Work order ▸
Below are the records; copy every line in them that holds the string "Nude".
Segment Open
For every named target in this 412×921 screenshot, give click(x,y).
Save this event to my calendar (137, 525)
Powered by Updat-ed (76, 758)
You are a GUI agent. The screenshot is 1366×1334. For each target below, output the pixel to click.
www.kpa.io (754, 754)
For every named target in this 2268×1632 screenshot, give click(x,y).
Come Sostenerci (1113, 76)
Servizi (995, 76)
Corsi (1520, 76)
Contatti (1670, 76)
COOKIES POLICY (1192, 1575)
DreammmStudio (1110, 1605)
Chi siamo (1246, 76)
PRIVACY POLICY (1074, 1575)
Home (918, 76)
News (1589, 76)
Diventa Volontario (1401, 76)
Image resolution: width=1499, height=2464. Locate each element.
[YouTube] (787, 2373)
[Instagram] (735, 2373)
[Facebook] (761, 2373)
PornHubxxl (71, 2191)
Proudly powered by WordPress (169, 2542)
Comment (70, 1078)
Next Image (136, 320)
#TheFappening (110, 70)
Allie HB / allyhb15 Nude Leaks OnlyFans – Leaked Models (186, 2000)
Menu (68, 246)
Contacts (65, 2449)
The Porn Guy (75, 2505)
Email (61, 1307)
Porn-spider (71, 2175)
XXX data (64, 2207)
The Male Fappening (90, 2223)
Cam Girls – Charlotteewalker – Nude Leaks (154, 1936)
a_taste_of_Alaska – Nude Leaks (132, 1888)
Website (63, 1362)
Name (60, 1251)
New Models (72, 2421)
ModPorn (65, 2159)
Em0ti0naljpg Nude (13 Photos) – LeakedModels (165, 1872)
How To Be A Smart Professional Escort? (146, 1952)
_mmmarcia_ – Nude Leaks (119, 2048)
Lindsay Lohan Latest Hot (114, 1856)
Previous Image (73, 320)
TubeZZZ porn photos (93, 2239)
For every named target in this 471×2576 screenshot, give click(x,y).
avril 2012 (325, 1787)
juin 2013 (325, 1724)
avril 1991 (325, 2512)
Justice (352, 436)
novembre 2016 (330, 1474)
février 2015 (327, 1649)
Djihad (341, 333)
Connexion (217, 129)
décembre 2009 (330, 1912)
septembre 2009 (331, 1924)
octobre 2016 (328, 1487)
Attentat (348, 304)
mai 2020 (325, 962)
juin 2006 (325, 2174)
Segment Closed
Answer to the exercise ▸
Allie HB / allyhb15 Nude Leaks OnlyFans – Leaked Models (186, 2000)
Cam Girls – Charlotteewalker – Nude Leaks (154, 1936)
a_taste_of_Alaska – Nude Leaks (132, 1888)
Em0ti0naljpg Nude (13 Photos) – LeakedModels (165, 1872)
_mmmarcia_ – Nude Leaks (119, 2048)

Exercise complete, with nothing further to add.